▶ The request: Rewrite the entries below as a numbered list, one line per item, leaving out blank lines and all pictures.

────────────────────

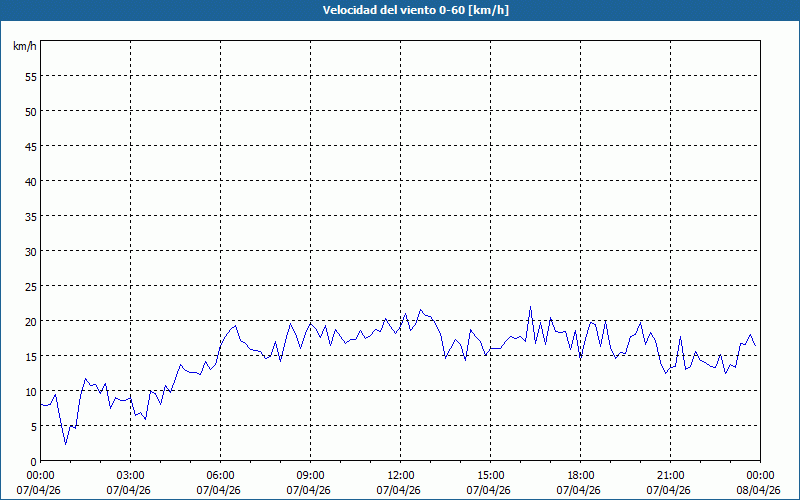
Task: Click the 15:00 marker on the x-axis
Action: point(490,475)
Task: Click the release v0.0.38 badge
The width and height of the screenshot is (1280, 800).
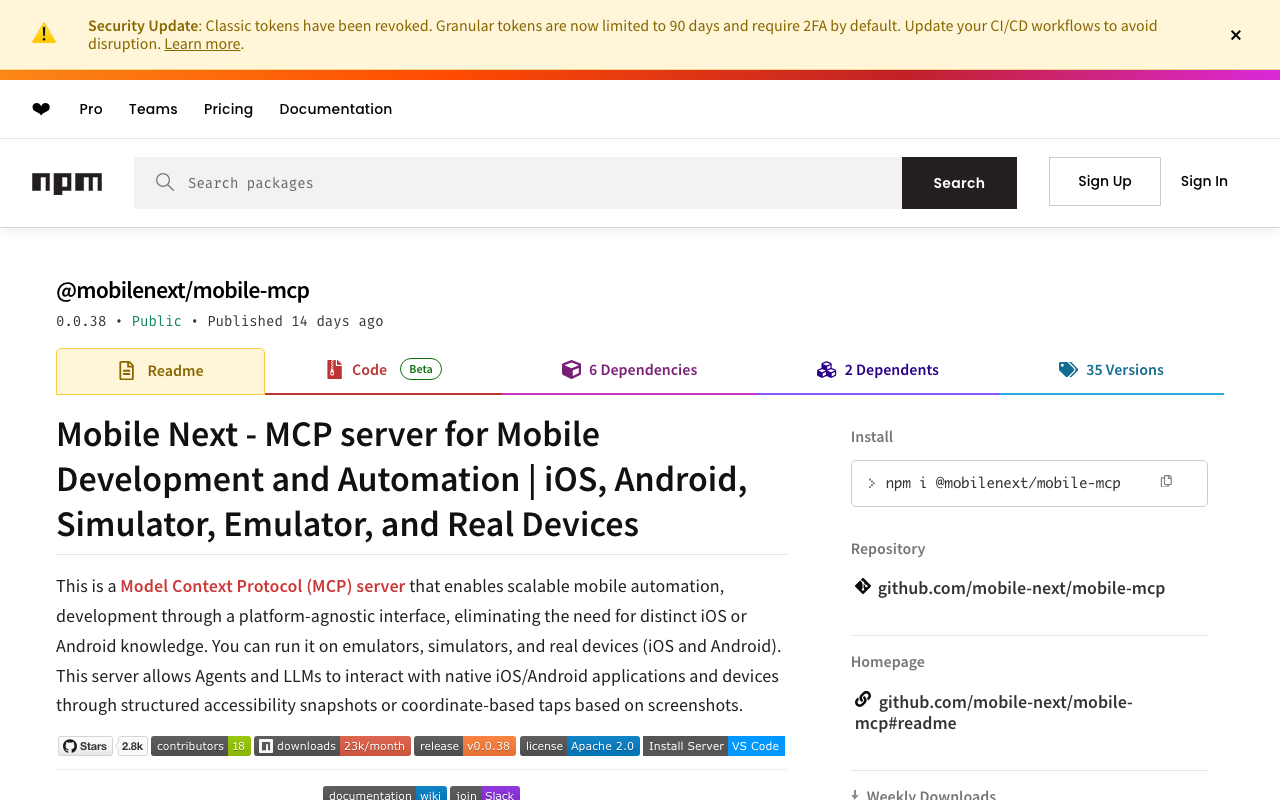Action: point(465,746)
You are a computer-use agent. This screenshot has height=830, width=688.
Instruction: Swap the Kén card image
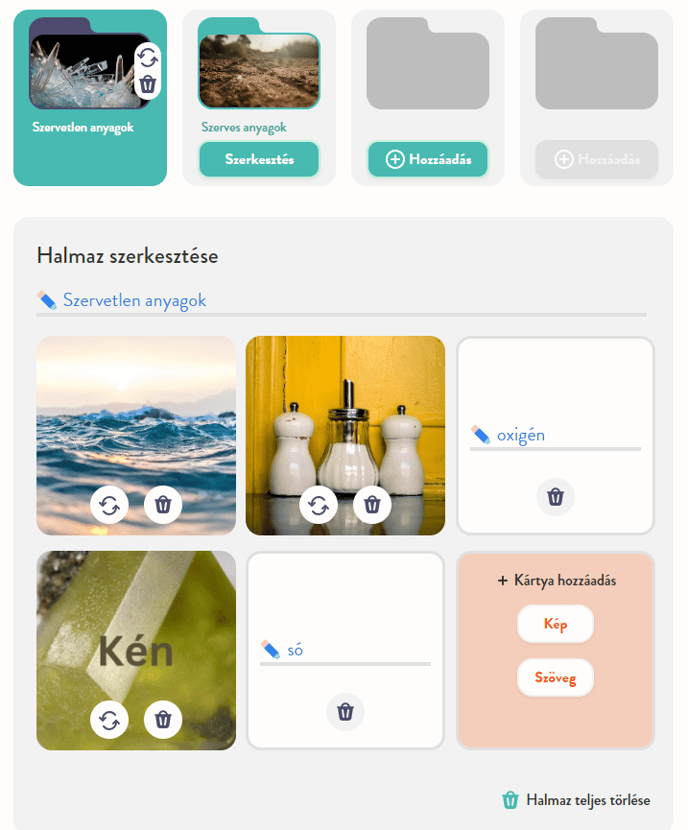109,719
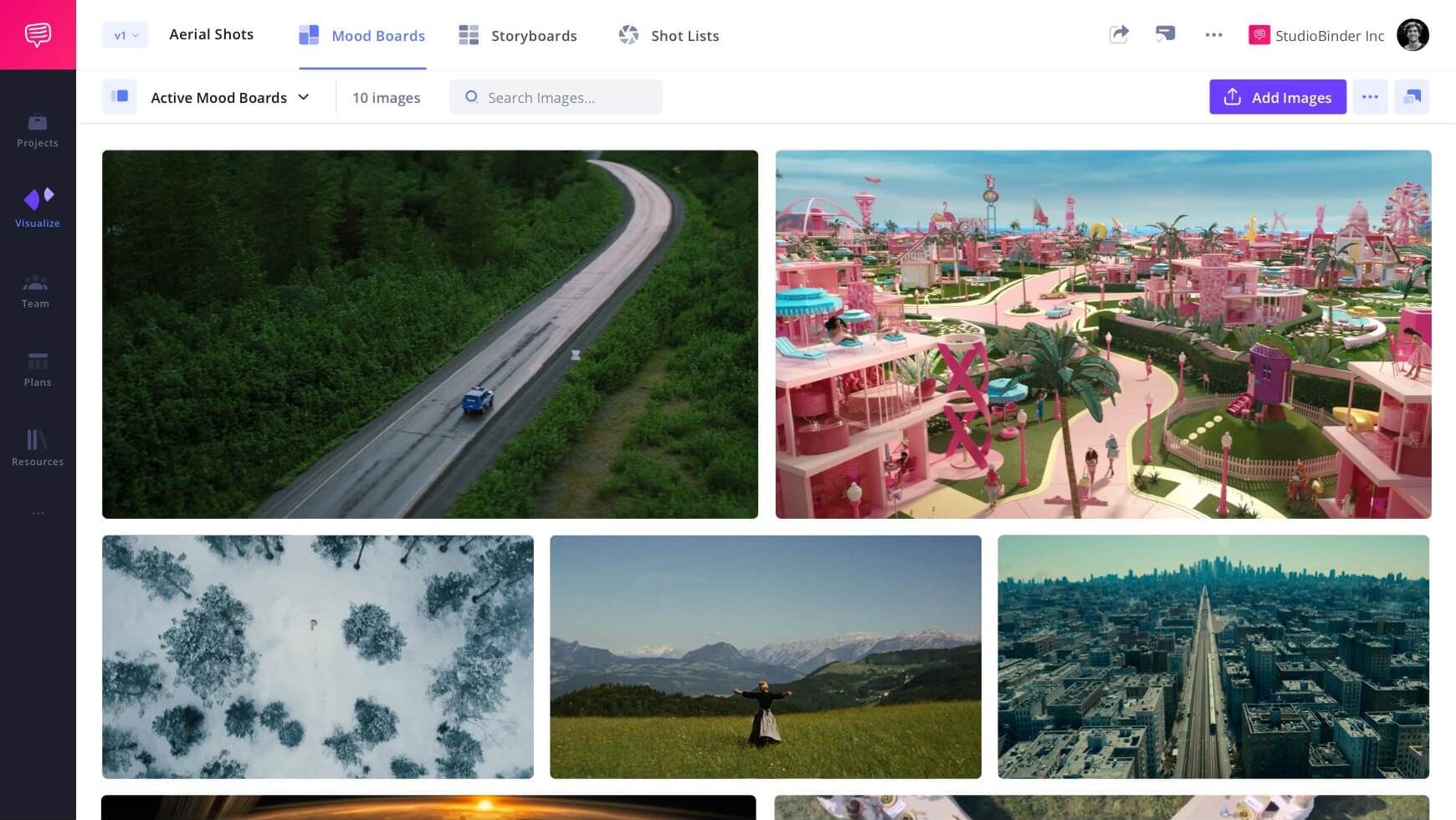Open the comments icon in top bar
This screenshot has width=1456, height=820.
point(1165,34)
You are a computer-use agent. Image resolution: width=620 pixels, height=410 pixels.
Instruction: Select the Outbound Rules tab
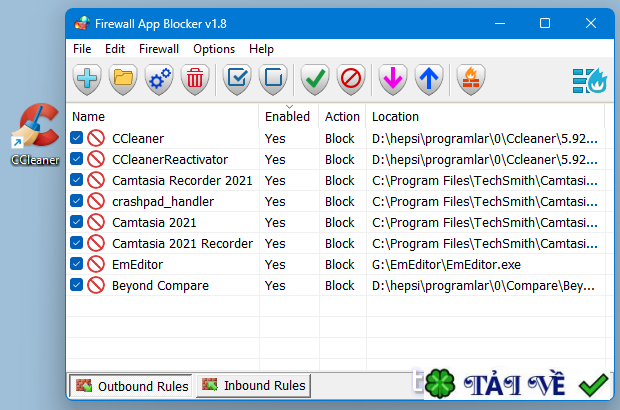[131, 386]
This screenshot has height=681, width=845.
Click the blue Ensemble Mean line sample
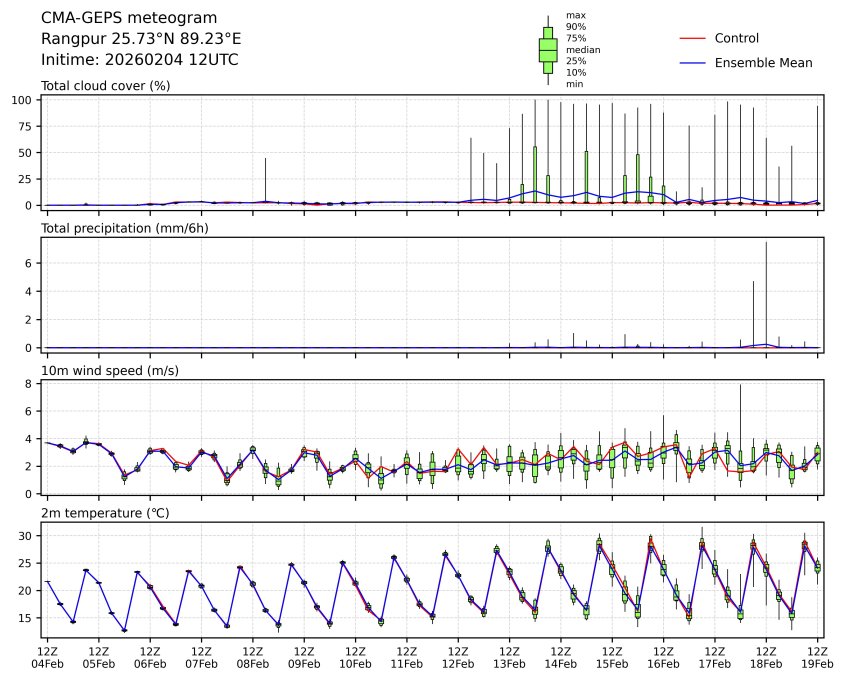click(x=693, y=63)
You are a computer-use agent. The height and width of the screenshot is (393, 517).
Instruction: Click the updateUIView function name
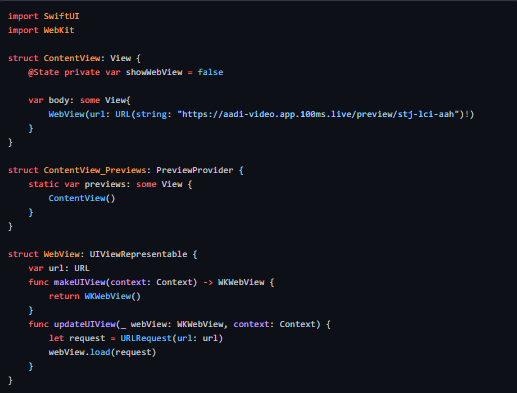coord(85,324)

────────────────────

▶ Final answer:
1. Task: Click the 15:00 marker on the x-axis
2. Action: point(490,475)
3. Task: Click the release v0.0.38 badge
4. The width and height of the screenshot is (1280, 800).
5. Action: point(465,746)
6. You are a computer-use agent. This screenshot has height=830, width=688.
7. Instruction: Swap the Kén card image
8. 109,719
9. Open the comments icon in top bar
10. This screenshot has width=1456, height=820.
11. point(1165,34)
12. You are a computer-use agent. Image resolution: width=620 pixels, height=410 pixels.
13. Instruction: Select the Outbound Rules tab
14. [131, 386]
15. This screenshot has height=681, width=845.
16. Click the blue Ensemble Mean line sample
17. click(x=693, y=63)
18. You are a computer-use agent. The height and width of the screenshot is (393, 517).
19. Instruction: Click the updateUIView function name
20. coord(85,324)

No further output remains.